Power Couple

She’s smart, beautiful, and has a quick temper. He’s tall, charming, and prone to sticking his foot in his mouth. Meet Barbara and Dwaine Caraway, the couple who found love—and profit—at City Hall.

She’s beautiful, smart, and has a quick temper. He’s tall, charming, and prone to sticking his foot in his mouth.

He helped her get elected in 1993 to the Dallas City Council in a stunning upset of an incumbent and ran her three subsequent campaigns. She returned the favor by appointing him repeatedly to the Park Board.

This month, Barbara Mallory Caraway, 45, will not be running for the city council for the first time in 10 years, forced off by term limits. But a Caraway is on the ballot: 49-year-old Dwaine is running for his wife’s spot, fulfilling the prophecy one anonymous council member made to Laura Miller in 1995: “As far as we’re concerned, she just keeps the chair warm for Dwaine.”

Barbara and Dwaine first met in the 1970s when both were students at Texas Southern University. He grew up in South Dallas; she was raised in Amarillo. But they didn’t become a duo until 1993 when Barbara, working as a radio announcer, was assigned to produce broadcasts of the Pylon Salesmanship Club, a black businessman’s group Dwaine belongs to.

Since 1993, when he engineered her victory, they’ve been a tag team, infuriating Old Guard black activists and raising eyebrows over repeated financial improprieties.

City Hall insiders call Barbara a diligent and fair-minded council member whose blind spot is her “albatross” of a husband. The two have given their detractors plenty of ammo in the last eight years. Some say they have turned into a walking advertisement of how Dallas City Council seats can be used for personal gain.

• Dwaine took an all-expenses-paid beach trip to Mexico, courtesy of Burch Management, the owners of topless bars in Barbara’s district who have been embroiled in constant disputes with the city.
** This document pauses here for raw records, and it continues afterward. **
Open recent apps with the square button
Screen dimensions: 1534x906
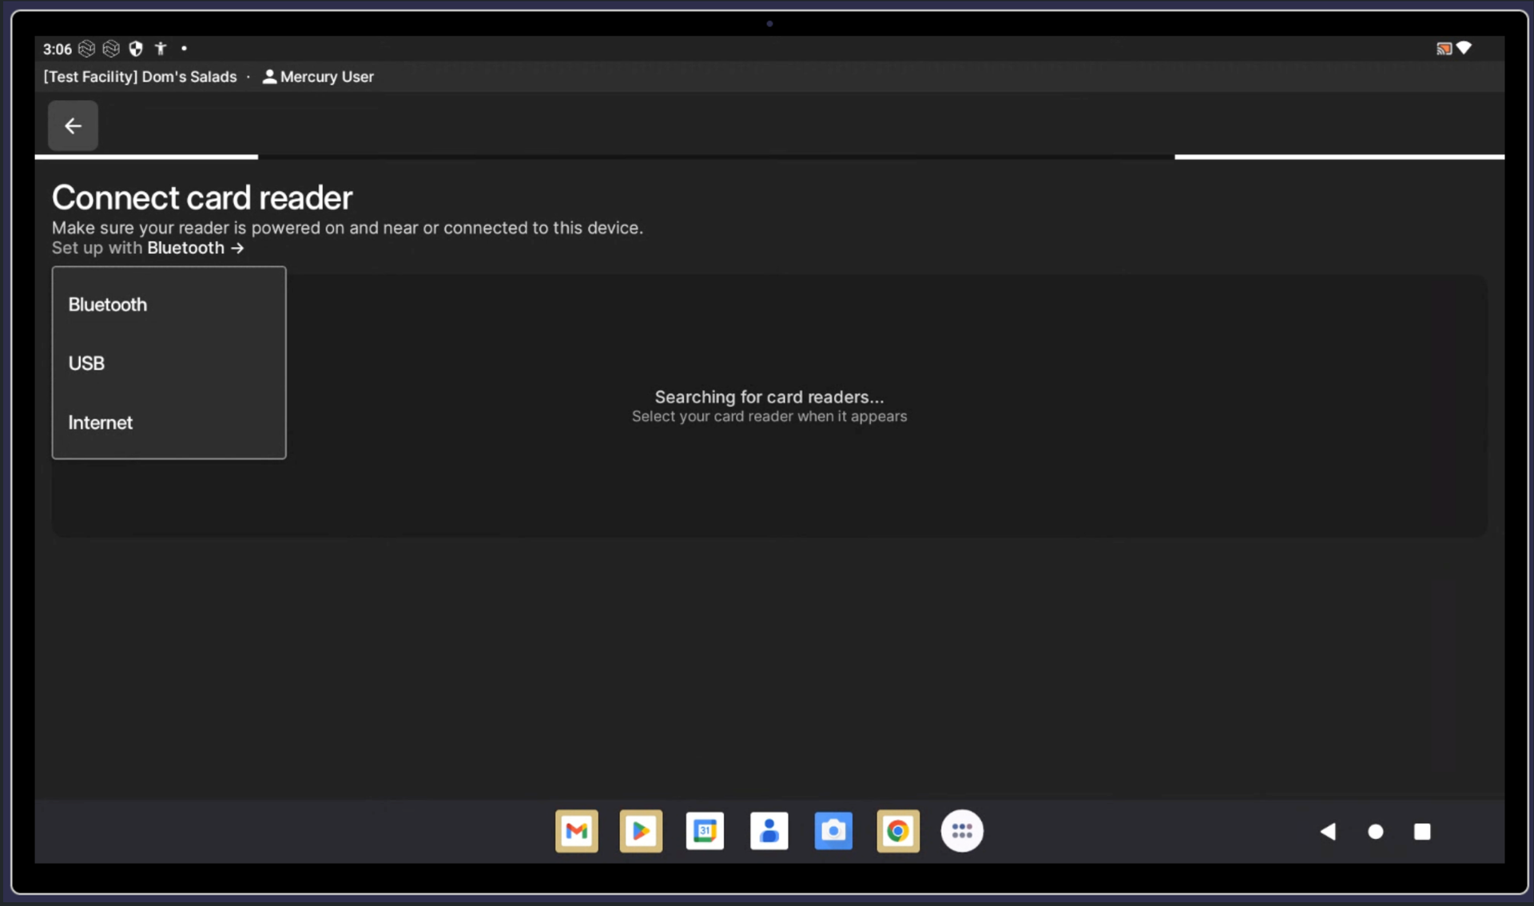1422,832
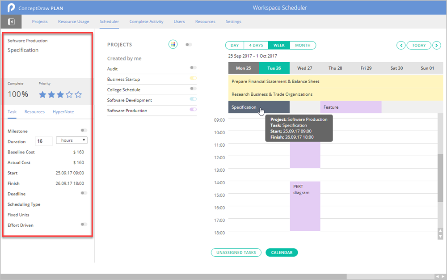Click the TODAY button
Screen dimensions: 447x280
pos(419,45)
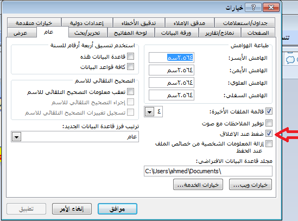The height and width of the screenshot is (221, 298).
Task: Enable توفير الملاحظات مع صوت checkbox
Action: tap(269, 123)
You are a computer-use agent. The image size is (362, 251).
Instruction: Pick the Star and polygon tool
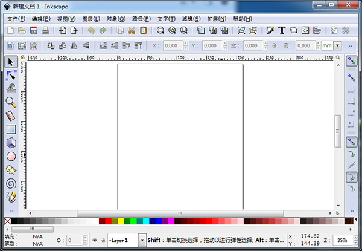tap(11, 170)
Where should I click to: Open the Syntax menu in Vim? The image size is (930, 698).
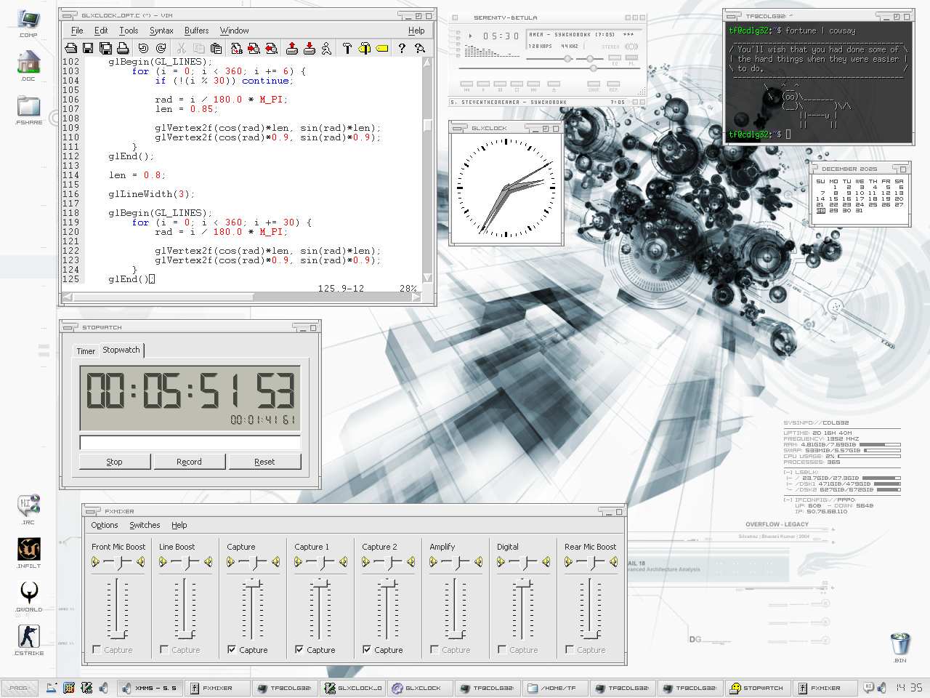[161, 31]
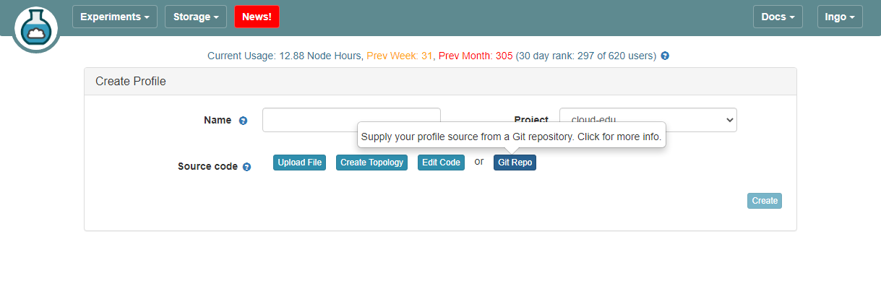Click the red News! button
The width and height of the screenshot is (881, 281).
point(257,17)
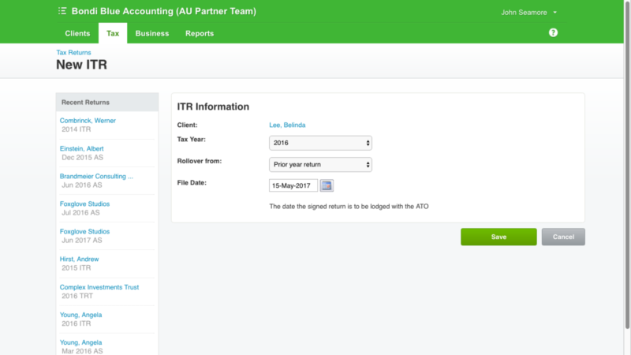Click into the File Date field
This screenshot has width=631, height=355.
coord(293,185)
• Dwaine borrowed $25,000 from the Southern Dallas Development Corporation, which receives city funds, then defaulted on the note.

• Barbara nominated Dwaine for the Olympics 2012 committee; when director Tom Luce declined Dwaine’s appointment, she wrote a letter to Luce, copying the city council, that demanded to know the criteria for selection.

• Barbara named Dwaine her appointee to the city ethics task force, which was studying nepotism among other issues. (When that caused a brouhaha, he withdrew.) The city’s new ethics rules include a clause allowing relatives to serve on minor boards, known informally as the “Dwaine Caraway Amendment.”

• In 1999, Barbara paid her husband more than $16,000 in campaign money for consulting fees and billboards.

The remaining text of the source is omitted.